Automotive manufacturer Toyota has confirmed it will pull all Tokyo 2020 Olympics-related television advertisements during the upcoming Summer Games due to the controversy surrounding the event.
One of the International Olympic Committee’s (IOC) most valuable partners, Toyota has also reportedly said that the company’s senior executives, including the Chief Executive, will not attend the opening ceremony on Friday, according to Reuters, along with refusing to screen television commercials.
Furthermore, the move has sparked concerns among Tokyo 2020 organisers that other sponsors may follow suit, including 60 Japanese companies paying more than $3 billion for commercial rights.
“These partners and sponsors must have been struggling to support Tokyo 2020,” noted Tokyo 2020 spokesperson, Masa Takaya.
“Of course, there is mixed public sentiment towards the Games. There must be a decision by each company in terms of how they should be able to convey their messages to the public from its corporate perspective.”
However, Toyota, which has provided 3,340 vehicles to transport athletes and staff members at the Olympics under the terms of its role as the mobility partner of the Summer Games, will continue to promote the athletes it will be sponsoring via its website.
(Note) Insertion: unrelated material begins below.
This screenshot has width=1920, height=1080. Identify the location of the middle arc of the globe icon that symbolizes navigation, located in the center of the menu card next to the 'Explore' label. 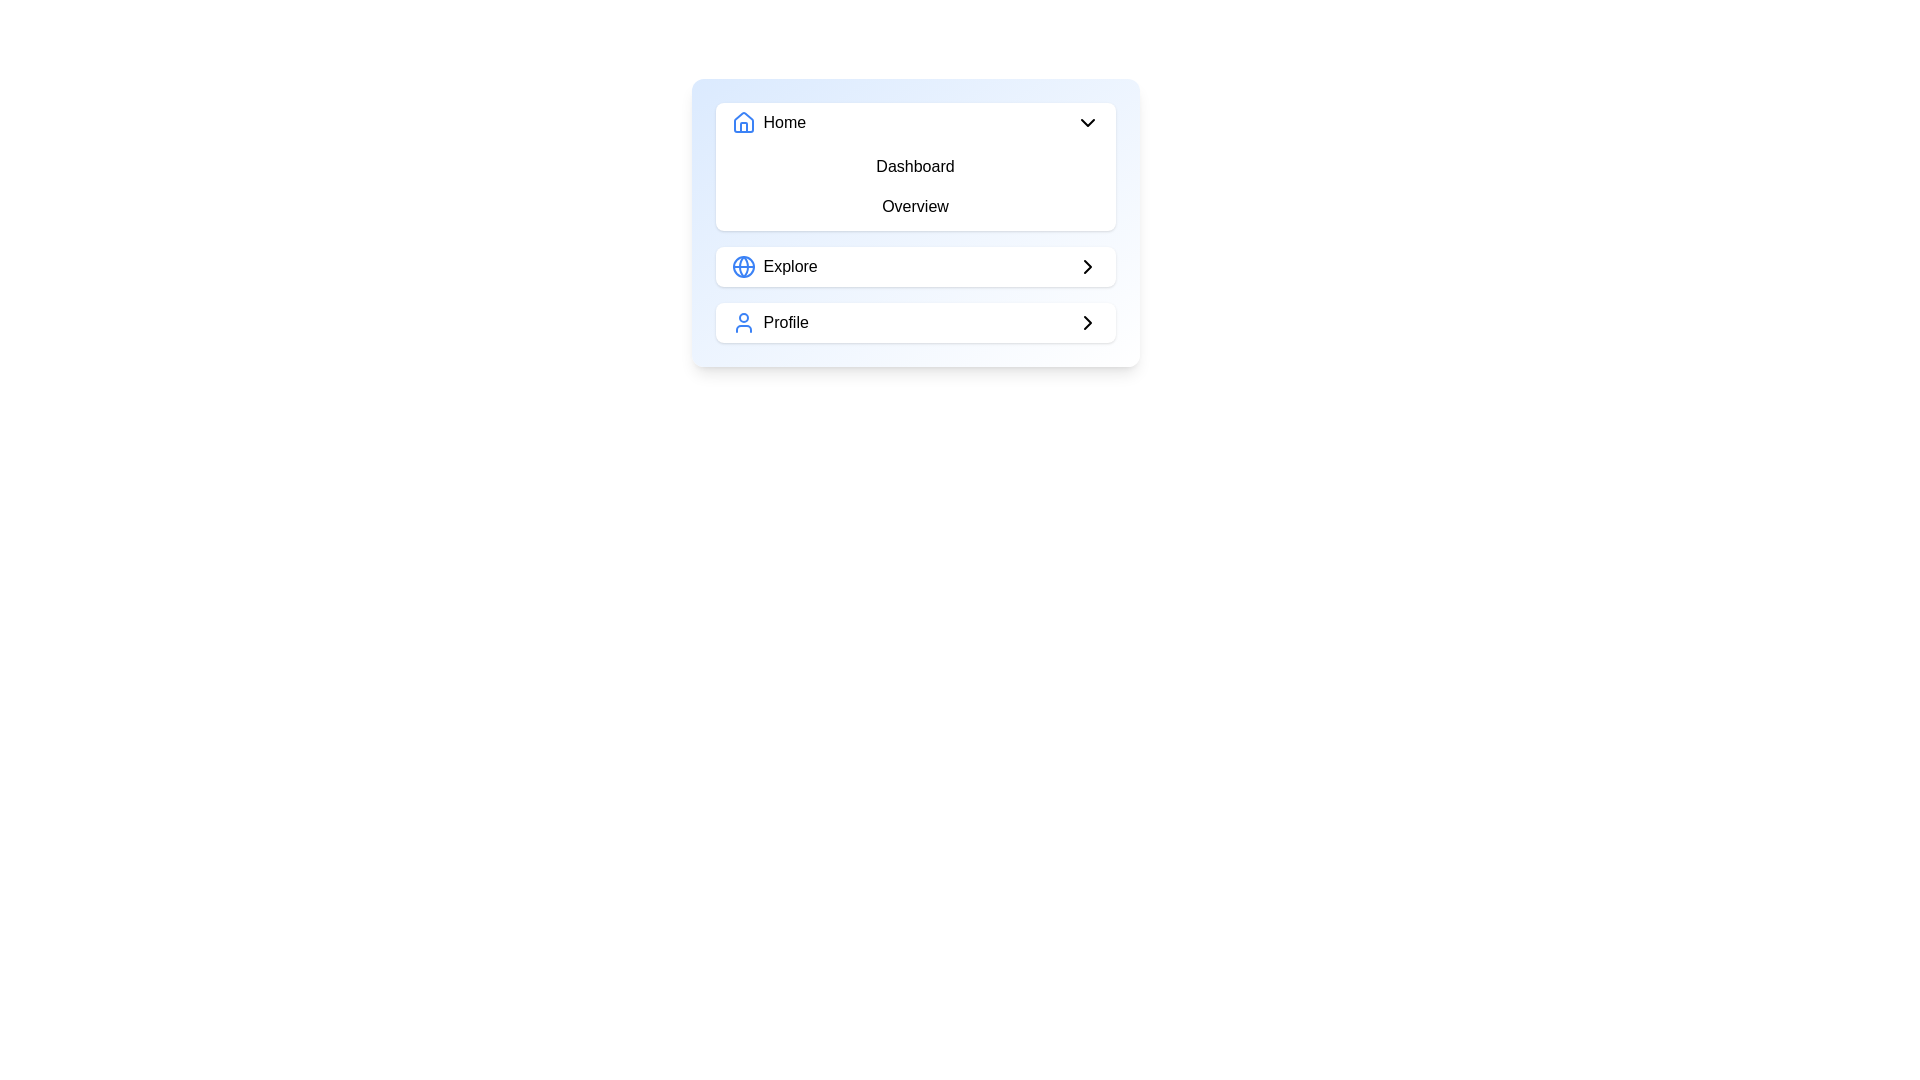
(742, 265).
“There are many issues with these Games that are proving difficult to be understood,” Toyota Chief Communications Officer, Jun Nagata, reportedly told the press.
In May, the Japanese carmaker admitted it was ‘conflicted’ about its agreement with Tokyo 2020, as the Games faced mounting ‘public discontent’, which was aimed at Toyota’s Olympic athletes.
Officials have confirmed that a handful of individuals residing at the athletes’ village in Tokyo have returned positive COVID-19 tests, including two South African footballers, and the Olympics Chief has addressed concerns.
“Athletes who are coming to Japan are probably very worried, I understand that,” remarked Tokyo 2020 Chief, Seiko Hashimoto. “That is the reason why we need to make full disclosure.
“We are doing everything to prevent any COVID outbreaks. If we end up with an outbreak we will make sure we have a plan in place to respond.”